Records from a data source
>>>
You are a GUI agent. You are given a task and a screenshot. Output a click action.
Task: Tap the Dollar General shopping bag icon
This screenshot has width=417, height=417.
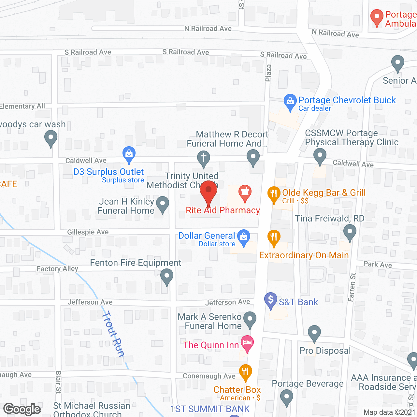(x=244, y=237)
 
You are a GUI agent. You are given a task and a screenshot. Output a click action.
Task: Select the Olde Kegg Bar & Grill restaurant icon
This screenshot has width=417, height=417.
(x=274, y=194)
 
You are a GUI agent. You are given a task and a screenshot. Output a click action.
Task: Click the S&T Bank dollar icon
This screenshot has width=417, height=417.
(x=270, y=300)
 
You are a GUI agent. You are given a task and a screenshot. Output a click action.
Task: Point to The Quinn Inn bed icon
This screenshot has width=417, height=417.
(x=247, y=343)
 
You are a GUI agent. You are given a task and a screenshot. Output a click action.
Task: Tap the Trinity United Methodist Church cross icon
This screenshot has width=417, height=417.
(x=204, y=158)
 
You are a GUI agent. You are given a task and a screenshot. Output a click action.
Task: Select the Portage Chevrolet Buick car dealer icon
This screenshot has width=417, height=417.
(x=290, y=101)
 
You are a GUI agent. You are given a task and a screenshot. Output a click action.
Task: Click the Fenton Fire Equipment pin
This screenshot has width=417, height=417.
(x=167, y=277)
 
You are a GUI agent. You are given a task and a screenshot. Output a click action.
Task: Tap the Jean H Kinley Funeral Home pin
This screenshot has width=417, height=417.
(x=163, y=204)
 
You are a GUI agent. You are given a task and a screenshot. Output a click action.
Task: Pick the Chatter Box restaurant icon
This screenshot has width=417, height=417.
(x=245, y=371)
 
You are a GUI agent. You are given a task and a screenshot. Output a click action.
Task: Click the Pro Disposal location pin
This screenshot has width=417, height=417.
(x=314, y=333)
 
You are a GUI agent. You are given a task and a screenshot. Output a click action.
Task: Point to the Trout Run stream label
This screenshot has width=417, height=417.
(x=113, y=334)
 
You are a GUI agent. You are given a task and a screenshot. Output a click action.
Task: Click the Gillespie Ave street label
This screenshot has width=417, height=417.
(x=88, y=232)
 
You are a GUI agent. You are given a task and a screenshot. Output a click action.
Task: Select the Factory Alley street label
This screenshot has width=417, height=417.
(x=57, y=269)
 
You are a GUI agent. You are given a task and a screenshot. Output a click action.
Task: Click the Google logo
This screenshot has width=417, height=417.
(x=22, y=409)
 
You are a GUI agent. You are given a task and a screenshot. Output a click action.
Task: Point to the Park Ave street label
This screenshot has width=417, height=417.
(x=378, y=265)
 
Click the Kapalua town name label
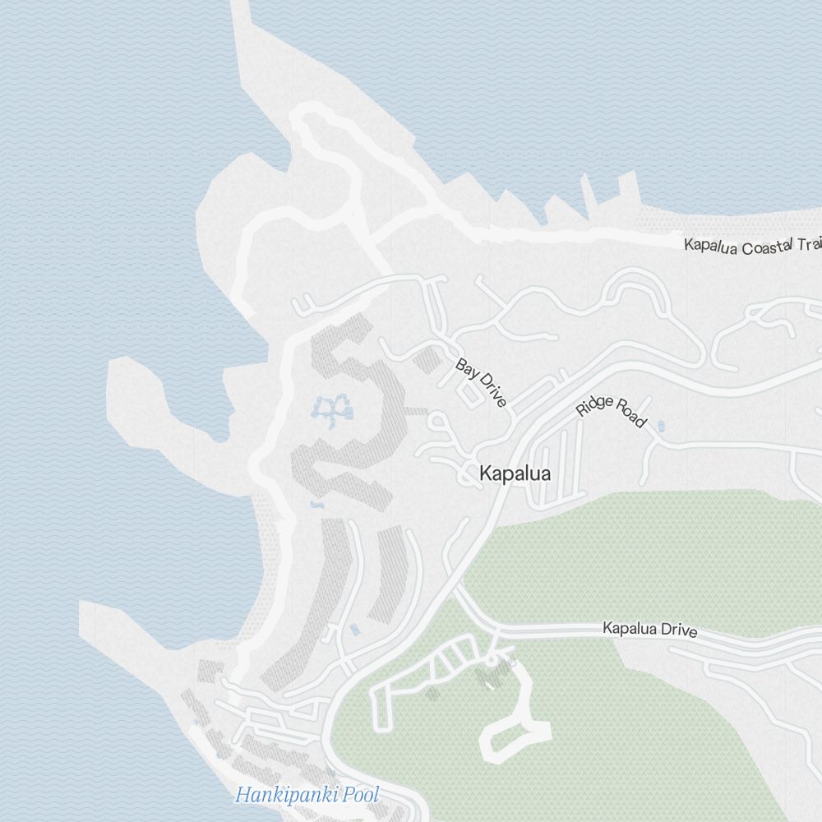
<<<
-- What this task involves --
Please count the lines in the listing above that contain the word "Select" and give only that number.

-- Result --
3